** Provided text follows **

It's amazing how far and how short we've come with software architectures.
But in practice you need a bit more than that. You also need some space for context, and then for kv cache, potentially a model graph, etc.
So you'll see in practice that you need 20-50% more RAM than this rule of thumb.
For this model, you'll need anywhere from 50GB (tight) to 200GB (full) RAM. But it also depends how you run it. With MoE models, you can selectively load some experts (parts of the model) in VRAM, while offloading some in RAM. Or you could run it fully on CPU+RAM, since the active parameters are low - 3B. This should work pretty well even on older systems (DDR4).
That being said, there are libraries that can load a model layer by layer (say from an ssd) and technically perform inference with ~8gb of RAM, but it'd be really really slow.
It's really not that much code, though, and all the actual capabilities are there as of about mid this year. I think someone will make this work and it will be a huge efficiency for the right model/workflow combinations (effectively, being able to run 1T parameter MoE models on GB200 NVL4 at "full speed" if your workload has the right characteristics).
Which llama.cpp flags are you using, because I am absolutely not having the same bug you are.
Please publish your own benchmarks proving me wrong.

** End of Provided text **
** Supplied records follows **

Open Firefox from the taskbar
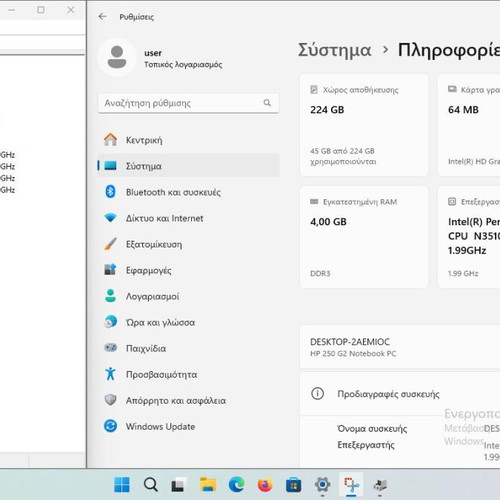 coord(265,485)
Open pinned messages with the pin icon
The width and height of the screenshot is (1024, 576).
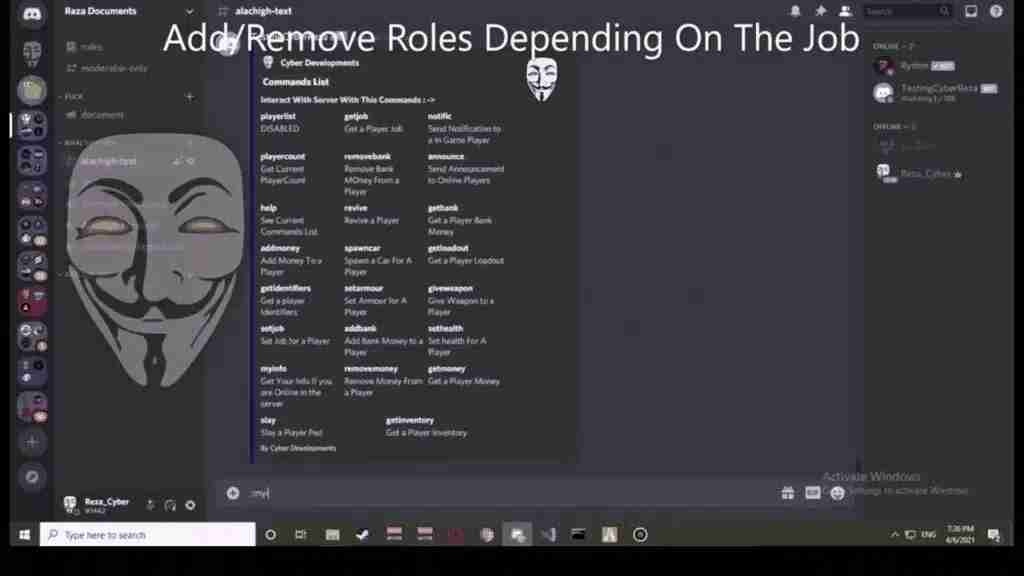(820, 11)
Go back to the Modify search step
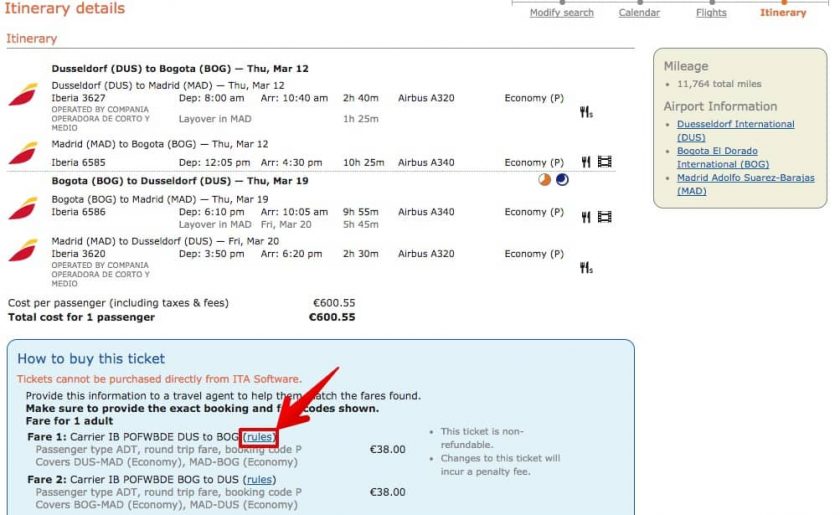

** End of Supplied records **

→ **Required work**:
- A) In the thread on running models in RAM, change "ssd" to "NVMe drive" and write out everything from "That being said, there" down to "bug you are.".
- B) Answer these about the thread on running models in RAM:
(i) How much more RAM than the rule of thumb does it say you need in practice?
(ii) How many active parameters does it give for the model?
(iii) With about how much RAM can layer-by-layer loading technically perform inference?
- C) Please continue the thread on running models in RAM from where it stops.
You can ignore the rows.

→ **Outputs for the tasks**:
- A)
That being said, there are libraries that can load a model layer by layer (say from an NVMe drive) and technically perform inference with ~8gb of RAM, but it'd be really really slow.
It's really not that much code, though, and all the actual capabilities are there as of about mid this year. I think someone will make this work and it will be a huge efficiency for the right model/workflow combinations (effectively, being able to run 1T parameter MoE models on GB200 NVL4 at "full speed" if your workload has the right characteristics).
Which llama.cpp flags are you using, because I am absolutely not having the same bug you are.

- B)
(i) 20-50% more
(ii) 3B
(iii) About 8GB

- C)
LM Studio defaults to 12/36 layers on the GPU for that model on my machine, but you can crank it to all 36 on the GPU. That does slow it down but I'm not finding it unusable and it seems like it has some advantages - but I doubt I'm going to run it this way.
What actually happens is you run some or all of the MoE layers on the CPU from system RAM. This can be tolerable for smaller MoE models, but keeping it all on the GPU will still be 5-10x faster.
I'm guessing lmstudio gracefully falls back to running _soemthing_ on the CPU. Hopefully you are running only MoE on the CPU. I've only ever used llama.cpp.
KV Cache in GPU and 36/36 layers in GPU: CPU usage under 3%.
KV Cache in GPU and 35/36 layers in GPU: CPU usage at 35%.
KV Cache moved to CPU and 36/36 layers in GPU: CPU usage at 34%.
I believe you that it doesn't make sense to do it this way, it is slower, but it doesn't appear to be doing much of anything on the CPU.
You say gigabytes of weights PER TOKEN, is that true? I think an expert is about 2 GB, so a new expert is 2 GB, sure - but I might have all the experts for the token already in memory, no?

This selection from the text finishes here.